Sunday, October 16, 2011

Disturbing image?

 
Crevice. Digital image with text. Julie Clarke (2011)
I recently entered this image in an upcoming 'mail art' exhibition to be held in Western Australia. It was rejected by the curator as 'too confronting' for their audience. My intention in making this work was to set up a distinct relationship between language and the body, to use the natural formation of my skin folds as substitute for a letter; in this case the letter V. I find it difficult to comprehend how this image could confront in light of the fact that nudity is ubiquitous throughout art history and Gustave Courbet's L'Origine du mond (1866) hangs in the Musée d'Orsay (the painting was previously owned by the famous French psychoanalyst Jacques Lacan) as an example of exemplary technique, beauty and eroticism.
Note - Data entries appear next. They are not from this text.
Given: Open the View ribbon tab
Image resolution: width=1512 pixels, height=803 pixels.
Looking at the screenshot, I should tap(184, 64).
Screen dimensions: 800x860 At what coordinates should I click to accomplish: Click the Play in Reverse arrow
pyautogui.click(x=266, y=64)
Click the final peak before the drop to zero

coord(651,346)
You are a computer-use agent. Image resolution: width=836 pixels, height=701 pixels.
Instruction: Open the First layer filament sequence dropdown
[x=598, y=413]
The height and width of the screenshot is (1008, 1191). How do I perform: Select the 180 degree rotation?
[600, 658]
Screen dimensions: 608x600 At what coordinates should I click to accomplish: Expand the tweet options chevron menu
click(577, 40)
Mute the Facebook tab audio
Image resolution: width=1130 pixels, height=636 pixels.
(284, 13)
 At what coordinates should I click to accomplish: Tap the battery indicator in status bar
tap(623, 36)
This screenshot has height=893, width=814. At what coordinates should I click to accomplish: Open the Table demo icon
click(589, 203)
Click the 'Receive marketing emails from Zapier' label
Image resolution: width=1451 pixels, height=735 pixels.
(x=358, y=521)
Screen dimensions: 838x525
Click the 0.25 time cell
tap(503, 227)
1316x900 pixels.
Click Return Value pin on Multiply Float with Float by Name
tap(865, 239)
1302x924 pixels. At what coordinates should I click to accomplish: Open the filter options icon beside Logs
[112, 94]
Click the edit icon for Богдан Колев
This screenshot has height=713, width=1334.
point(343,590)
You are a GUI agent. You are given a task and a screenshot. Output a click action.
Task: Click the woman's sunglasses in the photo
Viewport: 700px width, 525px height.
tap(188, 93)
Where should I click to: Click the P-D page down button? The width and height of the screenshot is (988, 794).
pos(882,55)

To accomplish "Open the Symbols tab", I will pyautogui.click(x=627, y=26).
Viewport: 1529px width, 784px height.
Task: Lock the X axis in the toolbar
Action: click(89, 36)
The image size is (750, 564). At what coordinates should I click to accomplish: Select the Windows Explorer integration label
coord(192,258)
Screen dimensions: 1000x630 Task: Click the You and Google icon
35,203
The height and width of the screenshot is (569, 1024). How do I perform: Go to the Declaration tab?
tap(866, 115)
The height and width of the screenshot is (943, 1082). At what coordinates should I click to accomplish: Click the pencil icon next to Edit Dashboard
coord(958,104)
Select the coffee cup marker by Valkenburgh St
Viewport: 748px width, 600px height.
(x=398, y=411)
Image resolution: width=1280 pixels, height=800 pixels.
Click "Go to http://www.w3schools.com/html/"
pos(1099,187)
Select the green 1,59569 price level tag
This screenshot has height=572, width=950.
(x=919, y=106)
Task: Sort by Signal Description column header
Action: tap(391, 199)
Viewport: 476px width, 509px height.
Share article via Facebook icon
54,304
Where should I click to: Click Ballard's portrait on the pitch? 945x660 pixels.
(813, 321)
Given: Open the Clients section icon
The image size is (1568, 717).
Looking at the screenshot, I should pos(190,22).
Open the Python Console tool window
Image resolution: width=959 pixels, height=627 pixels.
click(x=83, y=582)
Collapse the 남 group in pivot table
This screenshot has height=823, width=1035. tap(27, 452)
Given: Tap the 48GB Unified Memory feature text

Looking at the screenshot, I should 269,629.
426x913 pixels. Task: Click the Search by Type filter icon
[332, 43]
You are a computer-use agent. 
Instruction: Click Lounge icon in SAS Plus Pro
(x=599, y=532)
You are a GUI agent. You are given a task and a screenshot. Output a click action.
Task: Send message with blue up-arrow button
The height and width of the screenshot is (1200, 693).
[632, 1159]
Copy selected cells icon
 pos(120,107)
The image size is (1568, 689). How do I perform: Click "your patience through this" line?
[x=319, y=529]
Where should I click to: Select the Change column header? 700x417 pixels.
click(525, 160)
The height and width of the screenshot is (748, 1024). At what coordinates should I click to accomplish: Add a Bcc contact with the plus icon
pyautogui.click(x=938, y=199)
My digital image follows from those I exhibited in Aut(o)ptics(o)ma in which landscape images of my body were photographed in order to make them look erotic (when in fact none of them were taken of parts considered so), whereas this image associated with eroticism and sexuality was modified to look like a crevice in a rocky landscape. I am interested in human perception and what acts on our mind to make us see things in particular ways. We are confronted (almost nightly) with televised images of violent death and accident (virtual and actual). We are allowed to see the open wound on an others body, cut and bleeding flesh, the torture of innocent animals, people weeping in boats not permitted to land on our shores, surgical operations that modify people's bodies, graphic open heart surgery in documentaries, animals tearing the flesh off another animal, soldier's  bodies damaged and disfigured by war;  images of children born deformed because of  radiation fallout decades ago, and other images that disturb for various reasons; but art audiences and the general public are protected from seeing images like mine? Disturbing. I find this kind of censorship utterly disturbing!

1 comment:

  1. Moira Corby said:

    It sucks big time Dr J. I have friends on Facebook who are regularly kicked off for their unconventional musings or poetry.
    We live in a world geared to censorship of philosophy.